ID: email-sms-compliance.content-delivery.transactional-vs-marketing
Severity: info
What to look for: Enumerate every relevant item. CAN-SPAM and other regulations apply only to "commercial" (marketing/promotional) email — not to "transactional" email (messages that facilitate a transaction the recipient has requested, such as receipts, password resets, account security alerts, shipping confirmations). Mixing promotional content into transactional emails can cause a transactional email to be reclassified as commercial by regulators, subjecting it to CAN-SPAM opt-out requirements. Check whether the codebase distinguishes these types. Are marketing emails sent through a different path or template system than transactional emails? Does the email service configuration use different IP pools or sender streams for transactional vs. marketing? Look for clear naming conventions: sendTransactional() vs. sendMarketing(), or separate email template directories (emails/transactional/ vs. emails/marketing/).
Pass criteria: At least 1 of the following conditions is met. Transactional and marketing emails are clearly distinguished in code, sent via separate paths or template systems, and no promotional content is injected into transactional email templates.
Fail criteria: All email is sent through the same function with no type distinction. Transactional email templates include promotional banners or "check out our latest offer" sections. No naming or structural distinction between email types in the codebase.
Skip (N/A) when: Application sends only one type of email (only transactional or only marketing).
Detail on fail: Example: "Order confirmation email template includes a 'You might also like' promotional section.
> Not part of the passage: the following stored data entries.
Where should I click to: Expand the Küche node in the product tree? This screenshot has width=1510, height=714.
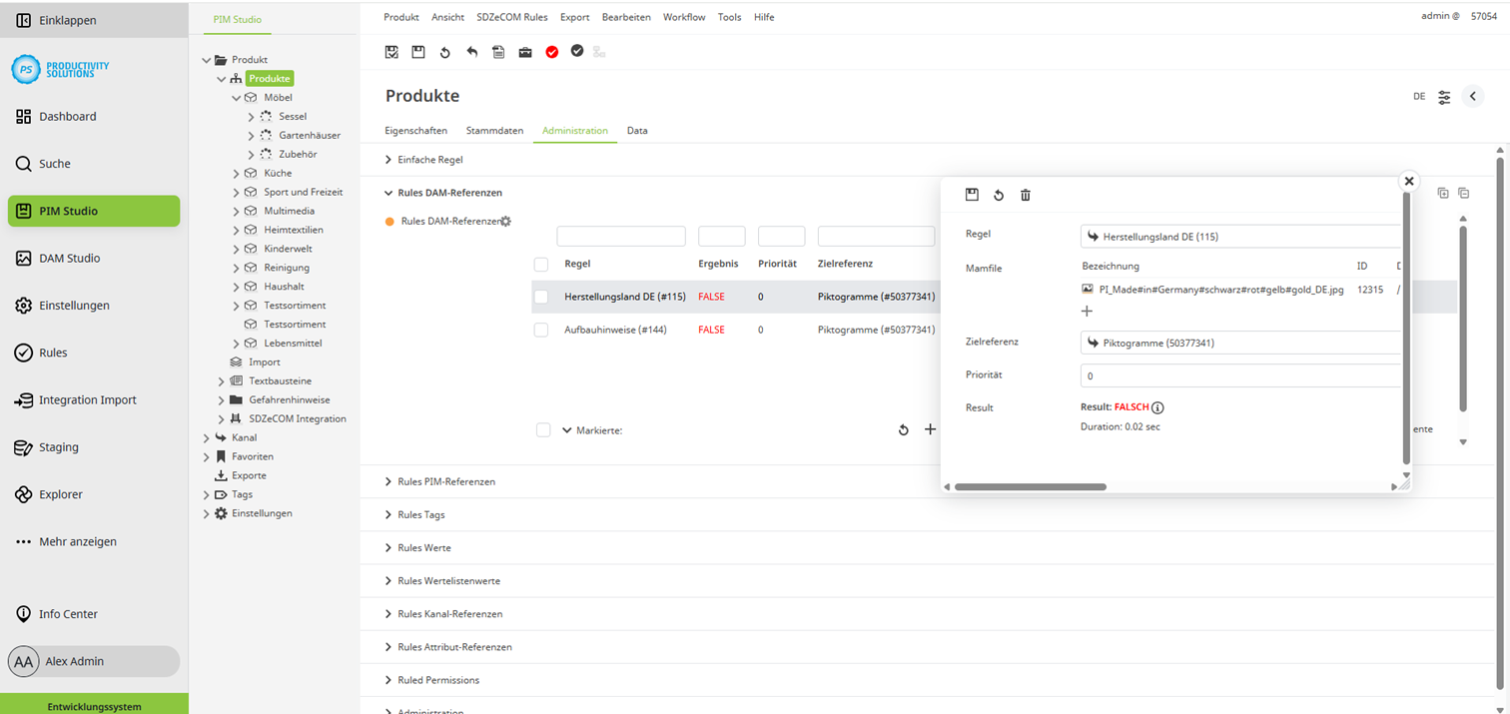coord(237,174)
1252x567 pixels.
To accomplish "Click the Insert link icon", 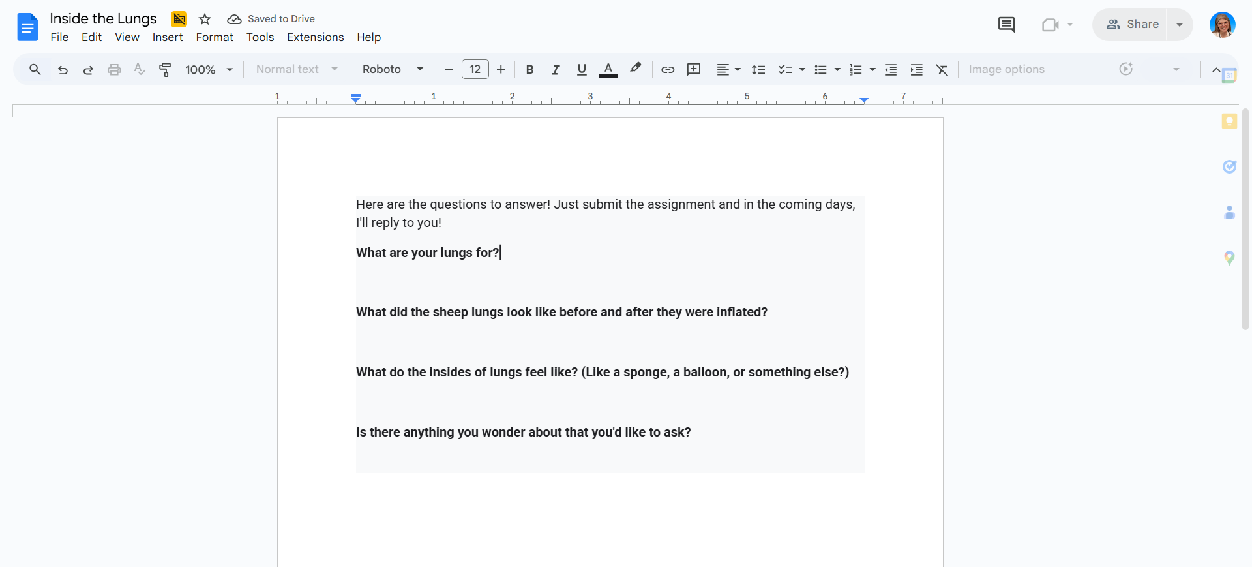I will pyautogui.click(x=668, y=69).
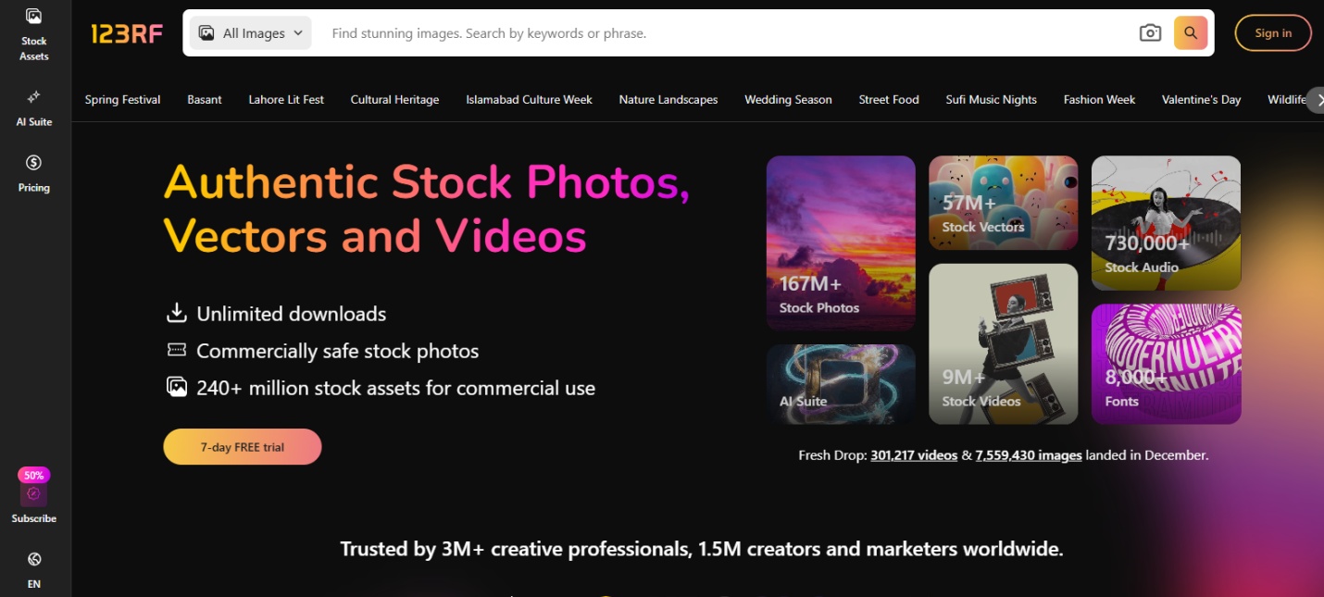Image resolution: width=1324 pixels, height=597 pixels.
Task: Click the Stock Assets sidebar icon
Action: (x=33, y=17)
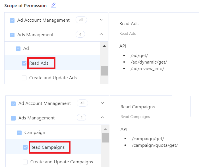Click the scrollbar thumb in the Campaign list
This screenshot has width=199, height=167.
tap(105, 138)
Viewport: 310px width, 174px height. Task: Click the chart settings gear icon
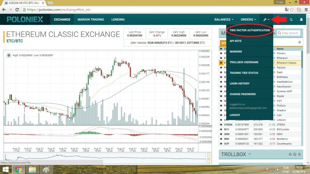click(9, 55)
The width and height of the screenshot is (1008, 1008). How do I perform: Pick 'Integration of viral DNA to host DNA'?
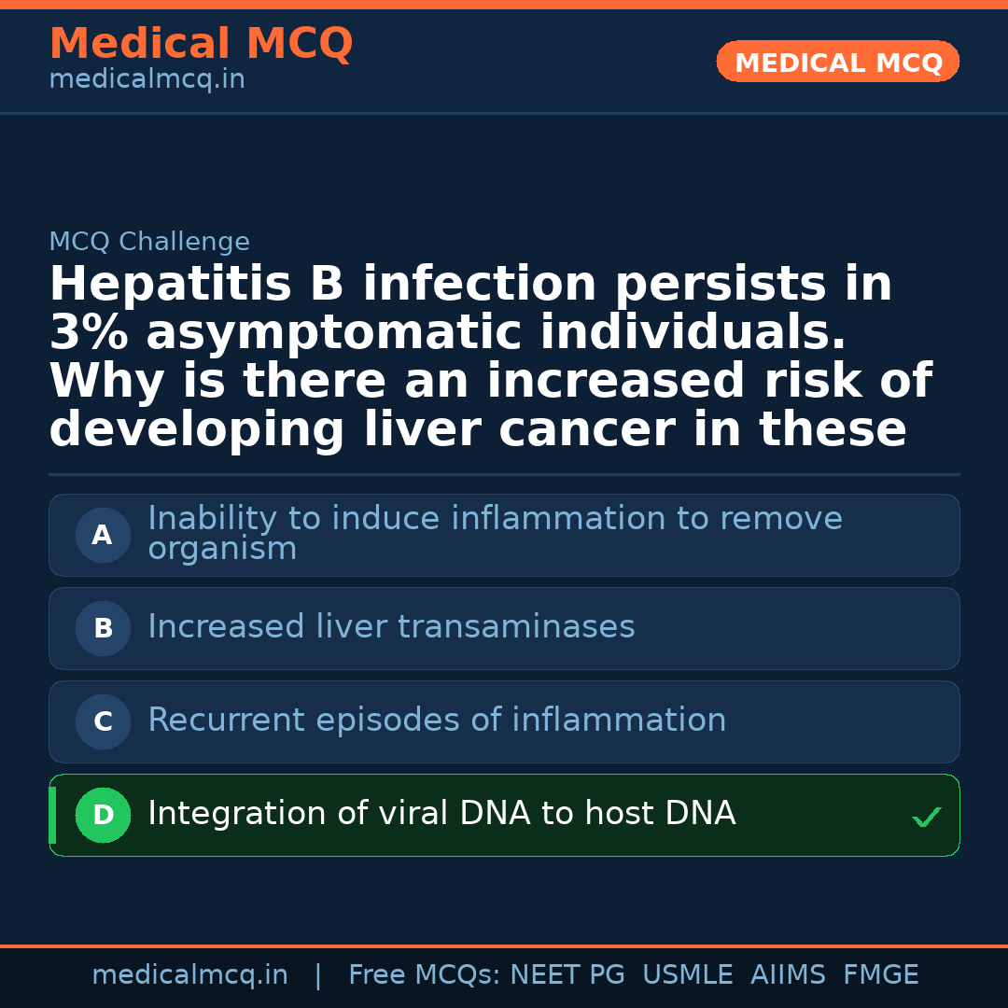(x=441, y=814)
Adding marketing content to transactional email may cause it to be reclassified as commercial, requiring unsubscribe compliance.".
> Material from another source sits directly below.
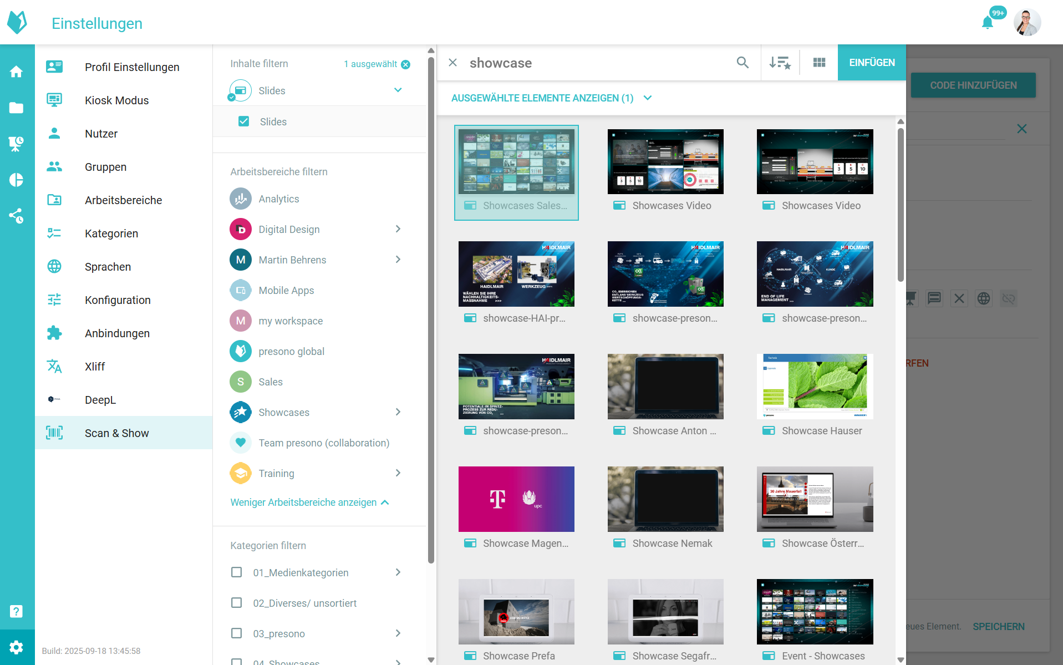Screen dimensions: 1063x665
Task: Open Kiosk Modus settings
Action: (116, 100)
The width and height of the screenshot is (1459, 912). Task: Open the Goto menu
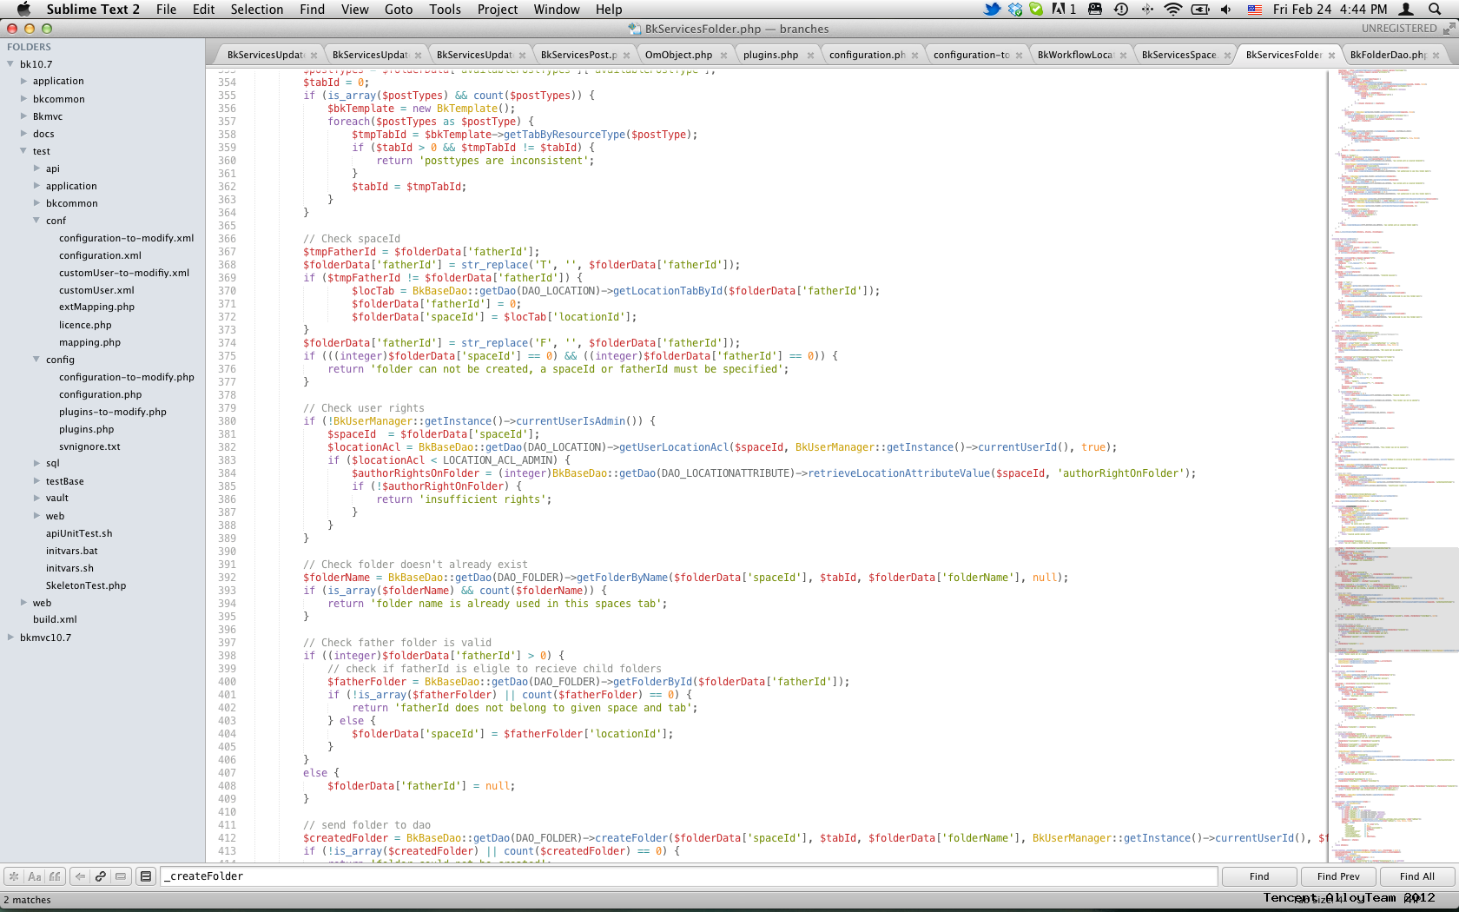398,10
Remediation: Maintain separate send paths and keep transactional emails clean:
// lib/email.ts — separate functions for each email type
export async function sendTransactionalEmail(opts: TransactionalEmailOptions) {
// No unsubscribe headers required; no marketing content in templates
return client.send({
from: `YourProduct <noreply@yourproduct.com>`,
to: opts.to,
subject: opts.subject,
html: opts.html, // template must NOT include promotional content
})
}
export async function sendMarketingEmail(opts: MarketingEmailOptions) {
// Always include List-Unsubscribe headers and unsubscribe link
// Only send to confirmed, opted-in subscribers
return client.send({
from: `YourProduct <hello@yourproduct.com>`,
headers: {
'List-Unsubscribe': `<${opts.unsubscribeUrl}>`,
'List-Unsubscribe-Post': 'List-Unsubscribe=One-Click',
},
to: opts.to,
subject: opts.subject,
html: opts.html,
})
}
If using Postmark, configure separate message streams for transactional and broadcast (marketing) email — this also gives you separate deliverability metrics.